(Records from a collection)

================================

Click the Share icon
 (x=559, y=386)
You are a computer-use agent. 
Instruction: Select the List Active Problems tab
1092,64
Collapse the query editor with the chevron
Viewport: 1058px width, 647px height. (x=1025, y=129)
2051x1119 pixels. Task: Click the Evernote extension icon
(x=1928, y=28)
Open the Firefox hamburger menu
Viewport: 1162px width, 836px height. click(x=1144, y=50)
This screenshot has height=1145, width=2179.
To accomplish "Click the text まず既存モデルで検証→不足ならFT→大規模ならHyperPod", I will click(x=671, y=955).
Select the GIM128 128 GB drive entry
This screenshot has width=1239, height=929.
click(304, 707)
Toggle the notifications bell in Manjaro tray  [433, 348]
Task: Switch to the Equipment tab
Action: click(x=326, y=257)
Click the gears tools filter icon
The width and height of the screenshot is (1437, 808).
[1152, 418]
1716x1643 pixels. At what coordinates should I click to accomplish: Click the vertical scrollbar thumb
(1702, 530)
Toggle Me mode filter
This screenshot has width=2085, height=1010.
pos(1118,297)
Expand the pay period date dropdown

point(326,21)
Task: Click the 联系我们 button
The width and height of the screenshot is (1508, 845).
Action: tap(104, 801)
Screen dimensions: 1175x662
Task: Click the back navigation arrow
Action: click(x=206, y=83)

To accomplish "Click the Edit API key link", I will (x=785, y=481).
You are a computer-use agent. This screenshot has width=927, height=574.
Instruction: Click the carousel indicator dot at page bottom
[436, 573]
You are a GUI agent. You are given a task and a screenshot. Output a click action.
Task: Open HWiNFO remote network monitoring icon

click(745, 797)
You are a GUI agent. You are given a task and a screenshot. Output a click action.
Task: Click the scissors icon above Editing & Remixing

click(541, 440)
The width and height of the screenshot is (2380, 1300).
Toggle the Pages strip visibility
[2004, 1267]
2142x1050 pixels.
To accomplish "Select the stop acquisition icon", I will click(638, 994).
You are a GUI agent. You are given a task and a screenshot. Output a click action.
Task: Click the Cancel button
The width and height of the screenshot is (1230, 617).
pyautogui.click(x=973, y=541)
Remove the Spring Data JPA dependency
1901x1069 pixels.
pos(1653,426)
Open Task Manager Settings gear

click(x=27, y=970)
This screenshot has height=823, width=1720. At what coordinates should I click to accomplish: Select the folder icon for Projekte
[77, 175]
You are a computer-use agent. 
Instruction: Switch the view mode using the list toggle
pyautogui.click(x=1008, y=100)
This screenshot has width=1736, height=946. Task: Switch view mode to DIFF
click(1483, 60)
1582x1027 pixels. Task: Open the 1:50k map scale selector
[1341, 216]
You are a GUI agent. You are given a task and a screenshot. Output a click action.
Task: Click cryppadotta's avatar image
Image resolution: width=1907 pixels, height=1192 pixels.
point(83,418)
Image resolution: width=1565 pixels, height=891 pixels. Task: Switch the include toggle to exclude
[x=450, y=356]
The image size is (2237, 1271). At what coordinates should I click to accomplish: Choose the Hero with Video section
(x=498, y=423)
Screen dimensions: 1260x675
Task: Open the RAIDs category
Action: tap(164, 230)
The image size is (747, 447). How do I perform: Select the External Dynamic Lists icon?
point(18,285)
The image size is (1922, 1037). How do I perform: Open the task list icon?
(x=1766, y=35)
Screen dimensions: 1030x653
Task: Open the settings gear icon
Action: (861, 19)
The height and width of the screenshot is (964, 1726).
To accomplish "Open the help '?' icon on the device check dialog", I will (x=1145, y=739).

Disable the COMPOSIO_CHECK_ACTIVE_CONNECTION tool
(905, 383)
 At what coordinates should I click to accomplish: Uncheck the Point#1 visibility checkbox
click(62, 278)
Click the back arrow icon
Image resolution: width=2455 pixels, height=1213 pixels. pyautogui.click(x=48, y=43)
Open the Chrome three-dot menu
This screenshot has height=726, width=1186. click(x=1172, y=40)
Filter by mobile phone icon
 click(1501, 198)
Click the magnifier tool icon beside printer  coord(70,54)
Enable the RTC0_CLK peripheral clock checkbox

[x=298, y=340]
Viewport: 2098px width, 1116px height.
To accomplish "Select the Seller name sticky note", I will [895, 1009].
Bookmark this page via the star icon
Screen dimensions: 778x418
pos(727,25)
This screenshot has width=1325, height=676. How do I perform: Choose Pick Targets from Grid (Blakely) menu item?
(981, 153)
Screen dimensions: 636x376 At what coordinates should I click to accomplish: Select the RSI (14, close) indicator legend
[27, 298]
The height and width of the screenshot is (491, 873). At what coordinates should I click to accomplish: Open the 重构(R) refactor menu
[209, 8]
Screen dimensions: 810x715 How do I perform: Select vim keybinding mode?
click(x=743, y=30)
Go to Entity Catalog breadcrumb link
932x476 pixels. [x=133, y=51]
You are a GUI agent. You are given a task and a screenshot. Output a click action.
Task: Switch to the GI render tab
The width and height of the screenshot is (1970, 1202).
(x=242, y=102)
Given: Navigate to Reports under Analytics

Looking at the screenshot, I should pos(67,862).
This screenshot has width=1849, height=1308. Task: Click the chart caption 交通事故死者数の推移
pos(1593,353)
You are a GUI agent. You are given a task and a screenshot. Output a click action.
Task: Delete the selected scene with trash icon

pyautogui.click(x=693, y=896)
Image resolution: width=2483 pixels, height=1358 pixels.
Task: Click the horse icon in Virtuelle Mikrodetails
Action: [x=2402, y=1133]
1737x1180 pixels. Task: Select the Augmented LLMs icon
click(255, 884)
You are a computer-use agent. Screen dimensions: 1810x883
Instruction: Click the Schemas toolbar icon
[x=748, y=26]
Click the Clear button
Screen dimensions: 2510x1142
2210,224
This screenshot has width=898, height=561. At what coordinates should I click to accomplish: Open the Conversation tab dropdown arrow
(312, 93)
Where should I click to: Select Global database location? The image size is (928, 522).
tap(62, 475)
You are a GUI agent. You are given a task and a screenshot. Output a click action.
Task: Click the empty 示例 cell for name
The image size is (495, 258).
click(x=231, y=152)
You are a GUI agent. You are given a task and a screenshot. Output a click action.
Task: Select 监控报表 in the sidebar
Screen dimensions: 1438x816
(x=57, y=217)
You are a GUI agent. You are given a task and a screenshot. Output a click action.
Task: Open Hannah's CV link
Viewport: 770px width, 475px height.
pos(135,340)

================================

▸ Action item
Reproduce every entry above so that each one matches its source exactly.

▸ Reply
Click the Share icon
 (x=559, y=386)
You are a computer-use agent. 
Instruction: Select the List Active Problems tab
1092,64
Collapse the query editor with the chevron
Viewport: 1058px width, 647px height. (x=1025, y=129)
2051x1119 pixels. Task: Click the Evernote extension icon
(x=1928, y=28)
Open the Firefox hamburger menu
Viewport: 1162px width, 836px height. click(x=1144, y=50)
This screenshot has height=1145, width=2179.
To accomplish "Click the text まず既存モデルで検証→不足ならFT→大規模ならHyperPod", I will click(x=671, y=955).
Select the GIM128 128 GB drive entry
This screenshot has width=1239, height=929.
click(304, 707)
Toggle the notifications bell in Manjaro tray  [433, 348]
Task: Switch to the Equipment tab
Action: click(x=326, y=257)
Click the gears tools filter icon
The width and height of the screenshot is (1437, 808).
[1152, 418]
1716x1643 pixels. At what coordinates should I click to accomplish: Click the vertical scrollbar thumb
(1702, 530)
Toggle Me mode filter
This screenshot has width=2085, height=1010.
pos(1118,297)
Expand the pay period date dropdown

point(326,21)
Task: Click the 联系我们 button
The width and height of the screenshot is (1508, 845).
Action: tap(104, 801)
Screen dimensions: 1175x662
Task: Click the back navigation arrow
Action: click(x=206, y=83)

To accomplish "Click the Edit API key link", I will (x=785, y=481).
You are a computer-use agent. This screenshot has width=927, height=574.
Instruction: Click the carousel indicator dot at page bottom
[436, 573]
You are a GUI agent. You are given a task and a screenshot. Output a click action.
Task: Open HWiNFO remote network monitoring icon

click(745, 797)
You are a GUI agent. You are given a task and a screenshot. Output a click action.
Task: Click the scissors icon above Editing & Remixing

click(541, 440)
The width and height of the screenshot is (2380, 1300).
Toggle the Pages strip visibility
[2004, 1267]
2142x1050 pixels.
To accomplish "Select the stop acquisition icon", I will click(638, 994).
You are a GUI agent. You are given a task and a screenshot. Output a click action.
Task: Click the Cancel button
The width and height of the screenshot is (1230, 617).
pyautogui.click(x=973, y=541)
Remove the Spring Data JPA dependency
1901x1069 pixels.
pos(1653,426)
Open Task Manager Settings gear

click(x=27, y=970)
This screenshot has height=823, width=1720. At what coordinates should I click to accomplish: Select the folder icon for Projekte
[77, 175]
You are a computer-use agent. 
Instruction: Switch the view mode using the list toggle
pyautogui.click(x=1008, y=100)
This screenshot has width=1736, height=946. Task: Switch view mode to DIFF
click(1483, 60)
1582x1027 pixels. Task: Open the 1:50k map scale selector
[1341, 216]
You are a GUI agent. You are given a task and a screenshot. Output a click action.
Task: Click cryppadotta's avatar image
Image resolution: width=1907 pixels, height=1192 pixels.
point(83,418)
Image resolution: width=1565 pixels, height=891 pixels. Task: Switch the include toggle to exclude
[x=450, y=356]
The image size is (2237, 1271). At what coordinates should I click to accomplish: Choose the Hero with Video section
(x=498, y=423)
Screen dimensions: 1260x675
Task: Open the RAIDs category
Action: tap(164, 230)
The image size is (747, 447). How do I perform: Select the External Dynamic Lists icon?
point(18,285)
The image size is (1922, 1037). How do I perform: Open the task list icon?
(x=1766, y=35)
Screen dimensions: 1030x653
Task: Open the settings gear icon
Action: (861, 19)
The height and width of the screenshot is (964, 1726).
To accomplish "Open the help '?' icon on the device check dialog", I will (x=1145, y=739).

Disable the COMPOSIO_CHECK_ACTIVE_CONNECTION tool
(905, 383)
 At what coordinates should I click to accomplish: Uncheck the Point#1 visibility checkbox
click(62, 278)
Click the back arrow icon
Image resolution: width=2455 pixels, height=1213 pixels. pyautogui.click(x=48, y=43)
Open the Chrome three-dot menu
This screenshot has height=726, width=1186. click(x=1172, y=40)
Filter by mobile phone icon
 click(1501, 198)
Click the magnifier tool icon beside printer  coord(70,54)
Enable the RTC0_CLK peripheral clock checkbox

[x=298, y=340]
Viewport: 2098px width, 1116px height.
To accomplish "Select the Seller name sticky note", I will [895, 1009].
Bookmark this page via the star icon
Screen dimensions: 778x418
pos(727,25)
This screenshot has width=1325, height=676. How do I perform: Choose Pick Targets from Grid (Blakely) menu item?
(981, 153)
Screen dimensions: 636x376 At what coordinates should I click to accomplish: Select the RSI (14, close) indicator legend
[27, 298]
The height and width of the screenshot is (491, 873). At what coordinates should I click to accomplish: Open the 重构(R) refactor menu
[209, 8]
Screen dimensions: 810x715 How do I perform: Select vim keybinding mode?
click(x=743, y=30)
Go to Entity Catalog breadcrumb link
932x476 pixels. [x=133, y=51]
You are a GUI agent. You are given a task and a screenshot. Output a click action.
Task: Switch to the GI render tab
The width and height of the screenshot is (1970, 1202).
(x=242, y=102)
Given: Navigate to Reports under Analytics

Looking at the screenshot, I should pos(67,862).
This screenshot has width=1849, height=1308. Task: Click the chart caption 交通事故死者数の推移
pos(1593,353)
You are a GUI agent. You are given a task and a screenshot. Output a click action.
Task: Delete the selected scene with trash icon

pyautogui.click(x=693, y=896)
Image resolution: width=2483 pixels, height=1358 pixels.
Task: Click the horse icon in Virtuelle Mikrodetails
Action: [x=2402, y=1133]
1737x1180 pixels. Task: Select the Augmented LLMs icon
click(255, 884)
You are a computer-use agent. Screen dimensions: 1810x883
Instruction: Click the Schemas toolbar icon
[x=748, y=26]
Click the Clear button
Screen dimensions: 2510x1142
2210,224
This screenshot has width=898, height=561. At what coordinates should I click to accomplish: Open the Conversation tab dropdown arrow
(312, 93)
Where should I click to: Select Global database location? The image size is (928, 522).
tap(62, 475)
You are a GUI agent. You are given a task and a screenshot. Output a click action.
Task: Click the empty 示例 cell for name
The image size is (495, 258).
click(x=231, y=152)
You are a GUI agent. You are given a task and a screenshot. Output a click action.
Task: Select 监控报表 in the sidebar
Screen dimensions: 1438x816
(x=57, y=217)
You are a GUI agent. You are given a task and a screenshot. Output a click action.
Task: Open Hannah's CV link
Viewport: 770px width, 475px height.
pos(135,340)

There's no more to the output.